▸ Text for analysis
= Beginning of Section =
Immigrant & Multicultural Affairs

Transition Policy Committee Summary of Findings

Committee Name

Immigrant and Multicultural Affairs Committee

Committee Members

Ivan Abarca-Torres, Sonia Conde, Pilar Galvez, Sara Kirubi, Father Alejandro Lopez, Paula Magnelli, Alex Pirie, and Aaron Soroa


Key themes and trends:

  • Values–Implementation Gap: Strong pro-immigrant values exist, but systems are fragmented and ineffective.

  • Insufficient Communication with Immigrants: Low trust in official channels; immigrant residents rely on WhatsApp, schools, nonprofits, and faith institutions for information.

  • Crisis Response Deficit: Lack of emergency response, rapid legal access, and coordinated detention support.

  • Lack of Open-Door Policy for Immigrant Support Services: Limited alignment among city departments, nonprofits, schools, and community partners.

  • Shift Toward Operational Sanctuary: Clear opportunity to move from symbolic commitment to coordinated, 24/7 protection and support.

Existing initiatives:

N/A - Despite having asked the explicit question to this group about existing Somerville Office of Immigrant Affairs (SOIA) initiatives, no members of the group shared current programs that are working well.

Gaps:

1. Communication

  • No centralized, trusted communication system for immigrants.

  • City information is not received by many immigrants when posted on official websites or social media alone.

  • The information needs to get where people receive trusted information, like WhatsApp. WhatsApp is the dominant communication tool among immigrants, yet the city does not actively use it.

  • Misinformation spreads faster than official guidance (e.g., vaccines, ICE activity).

  • Outreach fails to reach most immigrant communities, especially new immigrants.

  • Dissemination of information is fragmented across nonprofits, schools, and faith institutions.


Impact: Families do not receive time-sensitive information during times of crises, which undermines safety, trust, and access to services.


2. Crisis & Detention Response Gaps

  • No immigration emergency hotline despite ICE detentions occurring after office hours or on the weekends.

  • 2–3 hour window after detention to get legal support is consistently missed.

  • Walk-in immigrant support services available at office or on phone even without appointment.

  • Families experience panic, isolation, and fear immediately after arrests without any city support.

  • Lack of visible city action post-arrest increases community anxiety.


Impact: Detention outcomes worsen due to delayed legal intervention; families face cascading harm (housing, childcare, income).


3. Legal & Post-Arrest Support Gaps

  • Legal representation costs ($10–20k) are prohibitive and most immigrants don't know the city could help with legal representation.

  • City attorneys are underutilized as public legal educators.

  • Individual arrest cases are not made visible (even in anonymized form), reducing advocacy leverage.
= End of Section =
▸ Problems and tasks
1) Answer these questions from the committee summary:
(a) Which communication tool does it name as dominant among immigrants?
(b) How long is the window after detention for getting legal support?
(c) What range of legal representation costs does it give?
2) Reproduce the committee summary word for word, starting at the words "Key themes and" and ending after "coordinated detention support.".

▸ Record extracts
= Beginning of Section =
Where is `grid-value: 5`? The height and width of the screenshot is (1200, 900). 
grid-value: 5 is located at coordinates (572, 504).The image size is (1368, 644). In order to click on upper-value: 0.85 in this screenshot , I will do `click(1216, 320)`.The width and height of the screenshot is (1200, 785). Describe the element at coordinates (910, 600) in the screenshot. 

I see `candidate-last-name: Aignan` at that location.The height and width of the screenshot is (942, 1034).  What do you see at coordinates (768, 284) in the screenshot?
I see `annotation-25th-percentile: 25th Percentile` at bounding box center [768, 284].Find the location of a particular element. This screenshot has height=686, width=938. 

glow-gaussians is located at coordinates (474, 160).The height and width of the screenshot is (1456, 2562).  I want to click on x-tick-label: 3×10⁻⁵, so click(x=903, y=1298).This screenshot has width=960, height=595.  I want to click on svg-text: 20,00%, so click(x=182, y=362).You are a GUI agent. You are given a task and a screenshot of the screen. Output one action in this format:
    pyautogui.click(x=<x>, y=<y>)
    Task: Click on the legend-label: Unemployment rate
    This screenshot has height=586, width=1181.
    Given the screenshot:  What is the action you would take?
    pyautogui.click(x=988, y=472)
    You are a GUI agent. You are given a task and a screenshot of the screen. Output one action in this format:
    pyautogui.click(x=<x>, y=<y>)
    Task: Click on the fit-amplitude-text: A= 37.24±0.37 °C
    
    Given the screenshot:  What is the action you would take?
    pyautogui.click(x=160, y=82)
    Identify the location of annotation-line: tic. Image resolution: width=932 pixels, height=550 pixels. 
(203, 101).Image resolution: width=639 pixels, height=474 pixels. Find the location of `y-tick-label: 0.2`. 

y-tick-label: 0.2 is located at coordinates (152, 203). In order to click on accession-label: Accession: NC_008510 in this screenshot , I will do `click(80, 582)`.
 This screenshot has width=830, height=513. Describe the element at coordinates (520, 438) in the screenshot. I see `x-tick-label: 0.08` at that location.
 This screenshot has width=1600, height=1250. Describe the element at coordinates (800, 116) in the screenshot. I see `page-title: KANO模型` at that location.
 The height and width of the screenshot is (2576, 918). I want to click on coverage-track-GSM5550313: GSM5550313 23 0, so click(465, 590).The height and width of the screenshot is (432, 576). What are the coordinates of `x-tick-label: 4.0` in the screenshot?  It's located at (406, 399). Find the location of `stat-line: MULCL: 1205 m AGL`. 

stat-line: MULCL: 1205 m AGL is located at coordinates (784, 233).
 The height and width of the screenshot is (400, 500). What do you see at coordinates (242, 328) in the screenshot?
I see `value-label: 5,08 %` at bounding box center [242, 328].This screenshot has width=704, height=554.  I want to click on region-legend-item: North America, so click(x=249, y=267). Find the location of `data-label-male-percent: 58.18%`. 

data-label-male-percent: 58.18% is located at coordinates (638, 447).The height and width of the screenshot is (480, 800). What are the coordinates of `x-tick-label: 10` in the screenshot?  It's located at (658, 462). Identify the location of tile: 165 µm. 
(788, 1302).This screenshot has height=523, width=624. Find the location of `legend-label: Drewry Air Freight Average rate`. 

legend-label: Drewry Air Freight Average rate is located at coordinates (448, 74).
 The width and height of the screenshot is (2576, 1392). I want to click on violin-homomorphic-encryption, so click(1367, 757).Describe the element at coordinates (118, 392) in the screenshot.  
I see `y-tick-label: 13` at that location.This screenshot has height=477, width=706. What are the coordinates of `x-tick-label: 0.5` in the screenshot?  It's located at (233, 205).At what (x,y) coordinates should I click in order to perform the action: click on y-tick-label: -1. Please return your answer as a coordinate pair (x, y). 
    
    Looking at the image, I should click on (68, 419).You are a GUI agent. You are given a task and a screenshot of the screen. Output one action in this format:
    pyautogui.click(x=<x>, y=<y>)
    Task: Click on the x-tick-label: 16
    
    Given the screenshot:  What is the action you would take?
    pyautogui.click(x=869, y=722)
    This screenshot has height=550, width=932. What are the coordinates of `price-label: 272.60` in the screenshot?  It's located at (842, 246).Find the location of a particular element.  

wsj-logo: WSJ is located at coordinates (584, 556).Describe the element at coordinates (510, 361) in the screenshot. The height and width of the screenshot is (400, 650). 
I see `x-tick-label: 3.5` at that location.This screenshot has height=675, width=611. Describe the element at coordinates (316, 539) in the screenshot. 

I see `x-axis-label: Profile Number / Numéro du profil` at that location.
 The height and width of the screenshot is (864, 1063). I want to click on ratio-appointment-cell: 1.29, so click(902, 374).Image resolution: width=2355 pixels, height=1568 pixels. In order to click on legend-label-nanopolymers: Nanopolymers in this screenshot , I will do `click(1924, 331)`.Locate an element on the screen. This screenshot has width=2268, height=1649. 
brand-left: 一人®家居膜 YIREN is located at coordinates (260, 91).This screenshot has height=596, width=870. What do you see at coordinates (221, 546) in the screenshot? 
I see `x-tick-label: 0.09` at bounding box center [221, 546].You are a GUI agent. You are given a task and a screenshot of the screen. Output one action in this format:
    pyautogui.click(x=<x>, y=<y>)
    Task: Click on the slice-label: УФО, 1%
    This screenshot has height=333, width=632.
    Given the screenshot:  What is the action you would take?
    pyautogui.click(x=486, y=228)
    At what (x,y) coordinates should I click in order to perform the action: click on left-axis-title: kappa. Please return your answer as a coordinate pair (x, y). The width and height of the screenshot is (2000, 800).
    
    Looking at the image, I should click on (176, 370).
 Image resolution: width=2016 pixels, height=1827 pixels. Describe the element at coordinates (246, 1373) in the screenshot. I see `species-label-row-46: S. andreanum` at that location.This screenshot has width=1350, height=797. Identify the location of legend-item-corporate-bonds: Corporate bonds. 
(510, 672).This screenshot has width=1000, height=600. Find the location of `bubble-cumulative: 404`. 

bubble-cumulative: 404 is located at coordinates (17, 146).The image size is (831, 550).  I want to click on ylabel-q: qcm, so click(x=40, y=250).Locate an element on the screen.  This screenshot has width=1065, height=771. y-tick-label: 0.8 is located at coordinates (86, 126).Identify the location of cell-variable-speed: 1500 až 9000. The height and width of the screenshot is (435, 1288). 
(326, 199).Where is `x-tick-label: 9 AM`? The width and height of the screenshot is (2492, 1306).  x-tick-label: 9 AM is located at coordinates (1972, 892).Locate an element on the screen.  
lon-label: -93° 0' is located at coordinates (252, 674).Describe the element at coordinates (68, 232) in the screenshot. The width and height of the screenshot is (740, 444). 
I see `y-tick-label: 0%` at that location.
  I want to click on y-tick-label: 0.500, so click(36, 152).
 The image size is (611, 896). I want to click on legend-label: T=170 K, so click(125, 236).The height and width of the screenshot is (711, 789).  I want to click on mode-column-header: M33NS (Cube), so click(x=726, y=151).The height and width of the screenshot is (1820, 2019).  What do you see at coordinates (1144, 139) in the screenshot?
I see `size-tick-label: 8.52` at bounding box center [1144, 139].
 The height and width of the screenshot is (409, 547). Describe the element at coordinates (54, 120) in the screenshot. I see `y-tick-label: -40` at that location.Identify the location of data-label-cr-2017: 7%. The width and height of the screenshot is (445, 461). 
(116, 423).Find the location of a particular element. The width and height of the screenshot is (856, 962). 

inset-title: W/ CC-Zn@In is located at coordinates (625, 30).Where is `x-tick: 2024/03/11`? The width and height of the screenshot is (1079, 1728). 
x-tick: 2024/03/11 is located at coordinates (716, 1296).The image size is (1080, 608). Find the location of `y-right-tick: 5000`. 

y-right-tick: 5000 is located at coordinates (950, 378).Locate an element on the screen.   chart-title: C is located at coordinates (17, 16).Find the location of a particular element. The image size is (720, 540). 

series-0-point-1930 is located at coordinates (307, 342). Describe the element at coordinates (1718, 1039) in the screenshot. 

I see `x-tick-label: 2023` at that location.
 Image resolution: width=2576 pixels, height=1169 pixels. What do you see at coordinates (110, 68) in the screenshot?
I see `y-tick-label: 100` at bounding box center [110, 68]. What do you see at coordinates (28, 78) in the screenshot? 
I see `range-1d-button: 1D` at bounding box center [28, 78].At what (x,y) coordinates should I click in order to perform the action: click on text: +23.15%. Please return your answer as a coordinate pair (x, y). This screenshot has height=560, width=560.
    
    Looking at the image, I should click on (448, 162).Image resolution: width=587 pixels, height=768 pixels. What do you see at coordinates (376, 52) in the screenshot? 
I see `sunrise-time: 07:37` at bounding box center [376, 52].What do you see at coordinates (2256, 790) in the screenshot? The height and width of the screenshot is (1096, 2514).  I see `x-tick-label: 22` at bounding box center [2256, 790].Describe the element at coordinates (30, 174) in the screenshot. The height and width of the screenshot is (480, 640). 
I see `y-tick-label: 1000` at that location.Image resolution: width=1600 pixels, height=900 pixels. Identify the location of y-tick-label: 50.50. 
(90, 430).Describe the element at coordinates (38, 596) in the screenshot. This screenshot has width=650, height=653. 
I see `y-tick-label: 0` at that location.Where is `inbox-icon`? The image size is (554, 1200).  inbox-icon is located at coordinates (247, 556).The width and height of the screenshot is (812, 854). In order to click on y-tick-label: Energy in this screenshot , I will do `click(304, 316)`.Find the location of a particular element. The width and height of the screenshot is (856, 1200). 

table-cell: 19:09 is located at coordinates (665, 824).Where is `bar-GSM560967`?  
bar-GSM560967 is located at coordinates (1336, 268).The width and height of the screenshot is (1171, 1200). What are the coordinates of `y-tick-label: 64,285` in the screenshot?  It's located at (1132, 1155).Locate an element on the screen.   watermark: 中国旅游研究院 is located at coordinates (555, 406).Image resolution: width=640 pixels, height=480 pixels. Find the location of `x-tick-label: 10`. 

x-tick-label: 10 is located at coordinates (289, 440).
= End of Section =
▸ Solution list
1)
(a) WhatsApp
(b) 2–3 hours
(c) $10–20k

2)
Key themes and trends:

  • Values–Implementation Gap: Strong pro-immigrant values exist, but systems are fragmented and ineffective.

  • Insufficient Communication with Immigrants: Low trust in official channels; immigrant residents rely on WhatsApp, schools, nonprofits, and faith institutions for information.

  • Crisis Response Deficit: Lack of emergency response, rapid legal access, and coordinated detention support.